# About

This notebook will introduce constraints in Neo4j as well as the `MERGE` Cypher keyword.

In [1]:
from neo4j import GraphDatabase, Record, ResultSummary, EagerResult
from neo4j.time import Date

import pandas as pd
pd.set_option('display.max_colwidth', 100)

import os 
import sys
from dotenv import load_dotenv 
load_dotenv()

# Add the utils directory to sys.path
sys.path.append(os.path.abspath("../utils"))

from Neo4jParser import Neo4jParser


NEO4J_URI = os.getenv("NEO4J_URI")
NEO4J_USERNAME = os.getenv("NEO4J_USERNAME")
NEO4J_PASSWORD = os.getenv("NEO4J_PASSWORD")

driver = GraphDatabase.driver(NEO4J_URI, auth=(NEO4J_USERNAME, NEO4J_PASSWORD))

## Contraints
* Contraints help ensure two things:
    1. **Data integrity or governance**
    2. **Data consistency**
    * An example of this is creating a 'Person' label that represents people and requiring them to have a name. A 'Person' cannot be added to the graph if they do not have a name.
        * <u>*Advanced Tip:*</u> Use a Pydantic model to define the entity you're uploading to the graph. This will ensure the data representing each node has the same schema. Although an advantage of Neo4j is schemaless, the entities themselves should have a schema and they all should interact the same way for each instance.
* Contraints allow you to remove properties from which you defined a contraint but not create against them.

In [2]:
# Create a constraint on the Person node
result = driver.execute_query(
    """ 
    CREATE CONSTRAINT name_constraint
    FOR (p:Person) REQUIRE p.name IS UNIQUE
    """,
    database_="neo4j"
)

data = Neo4jParser.parse(result, True, False)
data

Started streaming 0 records after 77 ms and completed after 77 ms.

Query executed against database: 'neo4j':  
    CREATE CONSTRAINT name_constraint
    FOR (p:Person) REQUIRE p.name IS UNIQUE
    


{}

In [4]:
# Now, try to upload another "Tom Hanks" Person node
result = driver.execute_query(
    """ 
    CREATE (p:Person {name: "Tom Hanks"}) RETURN p
    """,
    database_="neo4j"
)

data = Neo4jParser.parse(result, True, False)
data

ConstraintError: {code: Neo.ClientError.Schema.ConstraintValidationFailed} {message: Node(159) already exists with label `Person` and property `name` = 'Tom Hanks'}

**NOTE:**

The few times we as developers are excited to see an error!
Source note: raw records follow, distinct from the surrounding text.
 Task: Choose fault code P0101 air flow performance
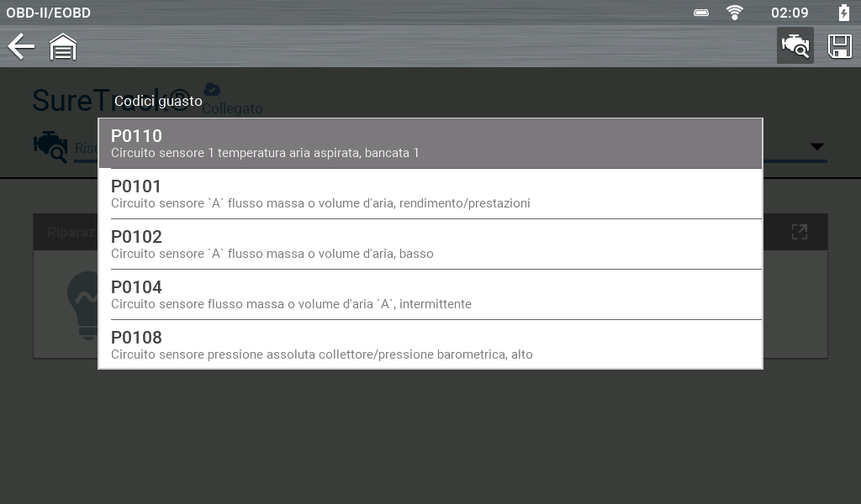click(x=430, y=194)
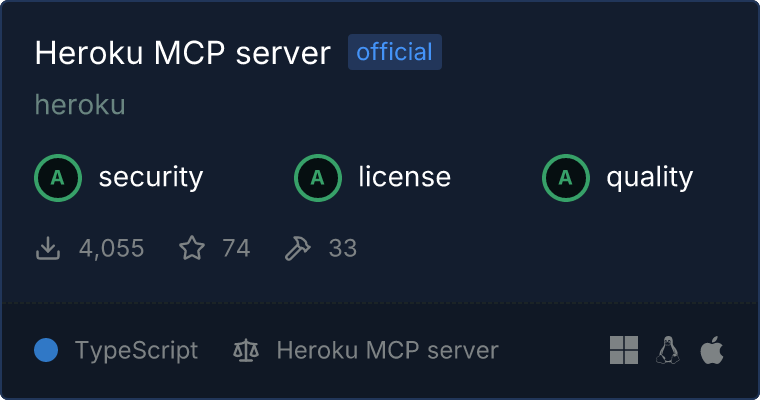Click the security label text
Viewport: 760px width, 400px height.
(x=151, y=177)
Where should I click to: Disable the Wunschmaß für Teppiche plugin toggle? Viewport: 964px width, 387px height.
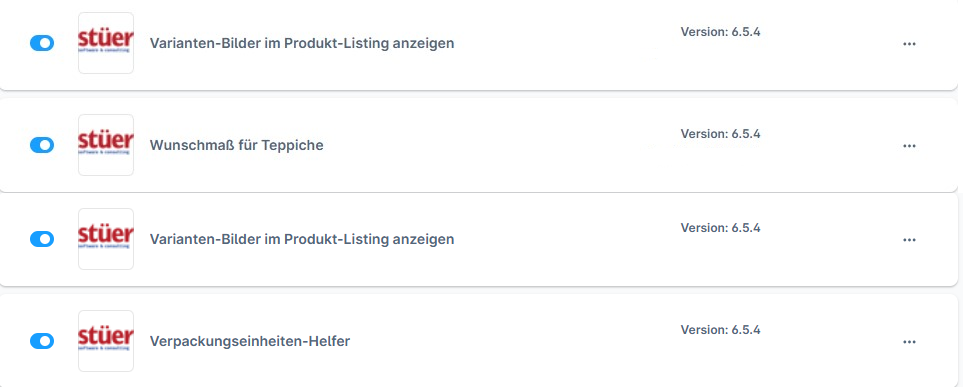[42, 145]

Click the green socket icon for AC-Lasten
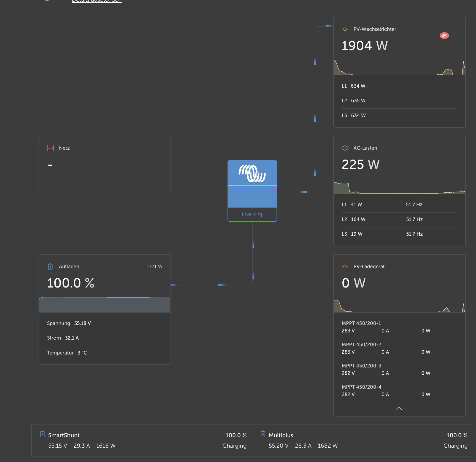[345, 148]
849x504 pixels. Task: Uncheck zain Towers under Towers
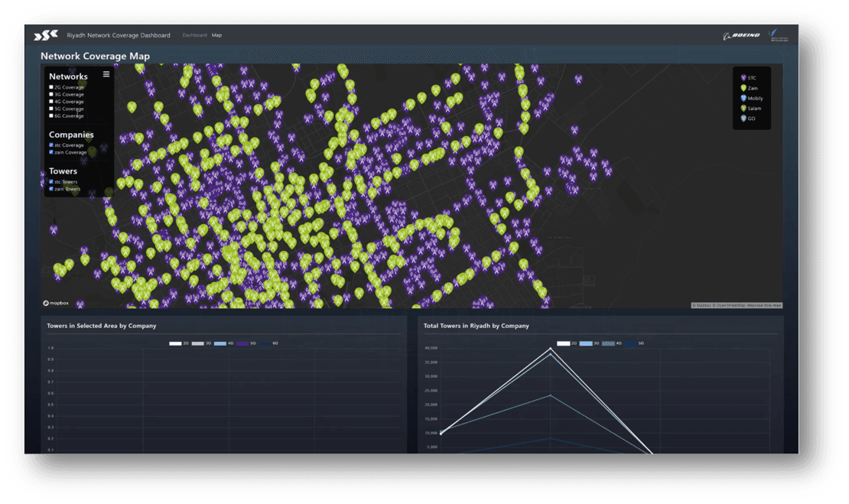[51, 189]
The constraint worked, we cannot upload another Person node with the name "Tom Hanks". Neo4j will also throw an error if you try to define another contraint with the same name.

In [None]:
# Create a constraint relationship 'ACTED_IN' where the relationships must have a property called "roles"
result = driver.execute_query(
    """ 
    CREATE CONSTRAINT acted_in_relationship
    FOR ()-[r:ACTED_IN]-() REQUIRE r.roles IS NOT NULL
    """,
    database_="neo4j"
)

data = Neo4jParser.parse(result, True, False)
data

Started streaming 0 records after 26 ms and completed after 27 ms.

Query executed against database: 'neo4j':  
    CREATE CONSTRAINT acted_in_relationship
    FOR ()-[r:ACTED_IN]-() REQUIRE r.roles IS NOT NULL
    


{}

In [15]:
# Show all contraints in the graph
result = driver.execute_query(
    """ 
    SHOW CONSTRAINT
    """,
    database_="neo4j"
)

data = Neo4jParser.parse(result, True, True)
data

Started streaming 2 records after 1 ms and completed after 2 ms.
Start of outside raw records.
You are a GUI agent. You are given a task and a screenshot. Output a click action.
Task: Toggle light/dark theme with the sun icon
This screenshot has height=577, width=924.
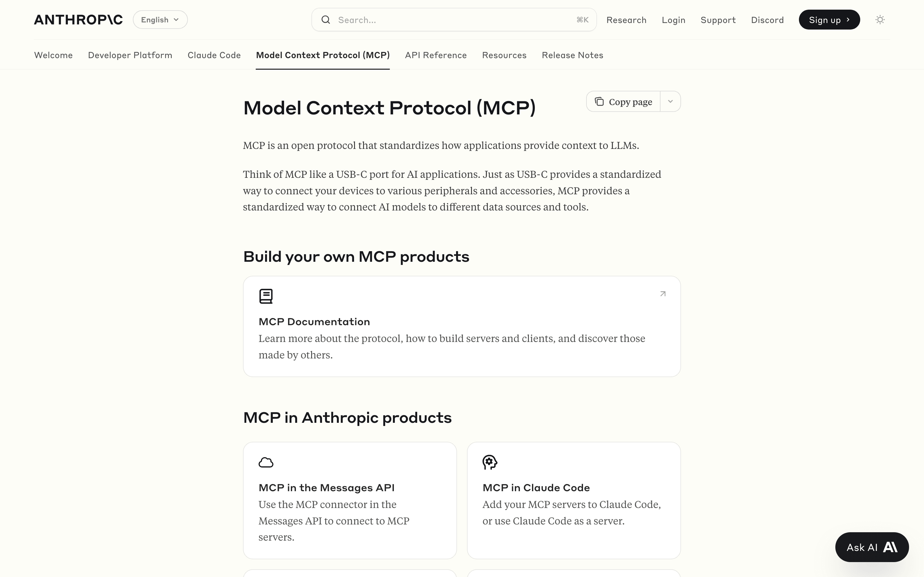880,19
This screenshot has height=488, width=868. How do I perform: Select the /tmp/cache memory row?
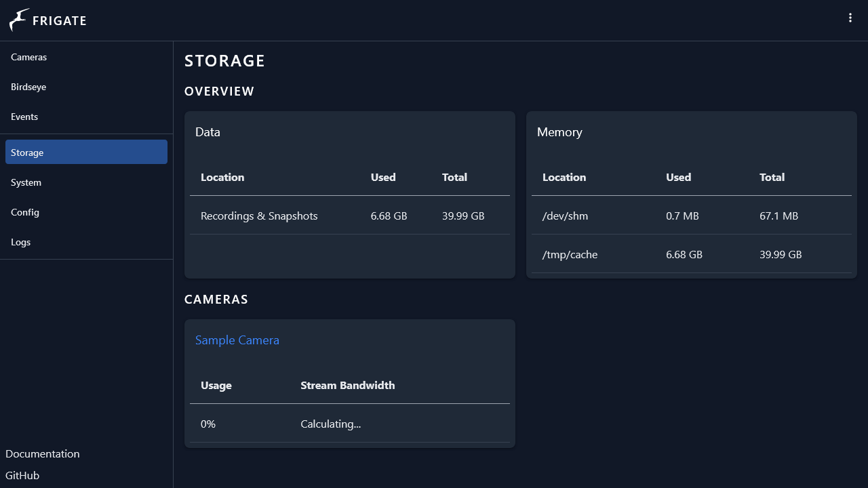coord(570,255)

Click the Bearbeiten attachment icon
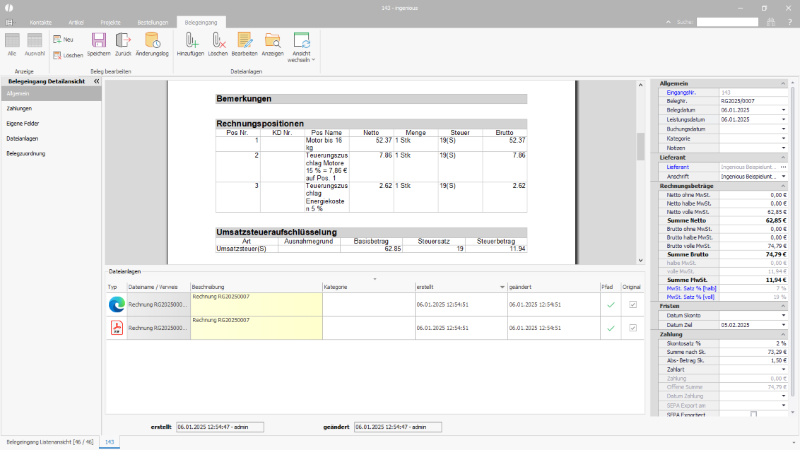pyautogui.click(x=244, y=41)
Query executed against database: 'neo4j':  
    SHOW CONSTRAINT
    


Unnamed: 0,id,labelsOrTypes,properties,propertyType,entityType,name,type,ownedIndex
0,3,[ACTED_IN],[roles],,RELATIONSHIP,acted_in_relationship,RELATIONSHIP_PROPERTY_EXISTENCE,
1,2,[Person],[name],,NODE,name_constraint,UNIQUENESS,name_constraint


In [None]:
# Let's drop a specific constraint: "acted_in_relationship"
result = driver.execute_query(
    """ 
    DROP CONSTRAINT acted_in_relationship;
    """,
    database_="neo4j"
)

data = Neo4jParser.parse(result, True, True)
data

Started streaming 0 records after 1 ms and completed after 1 ms.

Query executed against database: 'neo4j':  
    DROP CONSTRAINT acted_in_relationship;
    


## `MERGE`

* `MERGE` combines both `MATCH` and `CREATE`. If the node cannot be found, then it will be created.
    * After discovering `MERGE` I've personally never used `CREATE` again. In a way, `MERGE` adds intrinsic constraints when created nodes/relationships with a schema. 
    * The caveat to `MERGE`, is trying to 'MERGE' a new node with only partial properties. It will not create a node, rather match the existing node with the additional properties not specified.

In [25]:
# Let's drop a specific constraint: "acted_in_relationship"
result = driver.execute_query(
    """ 
    MATCH (m:Movie {title: "Cast Away"})
    RETURN m
    """,
    database_="neo4j"
)

data = Neo4jParser.parse(result, True, False)
data

Started streaming 1 records after 35 ms and completed after 36 ms.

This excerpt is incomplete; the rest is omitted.